Originalmente publicado no jornal O Tempo
Há três anos, os membros da aldeia Naô Xohã, formada por indígenas Pataxó e Pataxó Hã-hã-hãe, choram a morte do rio Paraopeba – um ritual de velório por “um dos seus”, como diz o ex-cacique Hayô. Vivendo a poucos metros das margens do rio, em São Joaquim de Bicas, no dia 25 de janeiro de 2019 eles tiveram seus modos de vida impactados de forma irreversível pelo rompimento da barragem da Vale em Brumadinho. Agora, perderam também suas casas. Com as fortes chuvas que atingiram Minas Gerais neste janeiro, tiveram que abandonar a aldeia por causa da cheia do rio contaminado pelos rejeitos tóxicos da mineradora. Um crime sem fim.
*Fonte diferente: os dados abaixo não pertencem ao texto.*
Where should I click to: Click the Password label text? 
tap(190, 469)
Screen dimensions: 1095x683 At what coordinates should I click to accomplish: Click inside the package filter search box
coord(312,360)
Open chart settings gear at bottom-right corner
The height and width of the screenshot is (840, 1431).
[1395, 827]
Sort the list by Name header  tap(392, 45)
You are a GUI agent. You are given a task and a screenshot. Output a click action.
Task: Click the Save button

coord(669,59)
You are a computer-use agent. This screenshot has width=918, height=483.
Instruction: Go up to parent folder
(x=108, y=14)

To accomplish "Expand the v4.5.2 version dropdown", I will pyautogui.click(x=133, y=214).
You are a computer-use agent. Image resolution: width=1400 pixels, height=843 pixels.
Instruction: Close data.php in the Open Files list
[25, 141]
Para exigir reparação integral e justa, os integrantes da aldeia Naô Xohã bloquearam trecho de uma linha de trem da mineradora na data em que a tragédia criminosa completou três anos. Queriam também o reassentamento imediato das famílias em território sem contaminação e um auxílio emergencial para a comunidade. A mineradora respondeu com descaso e terror: por três dias, os indígenas foram submetidos ao barulho ininterrupto e ensurdecedor de uma sirene, na tentativa de dispersar a manifestação. Participantes também relataram intimidações e ameaças por parte de funcionários e pessoas ligadas à mineradora.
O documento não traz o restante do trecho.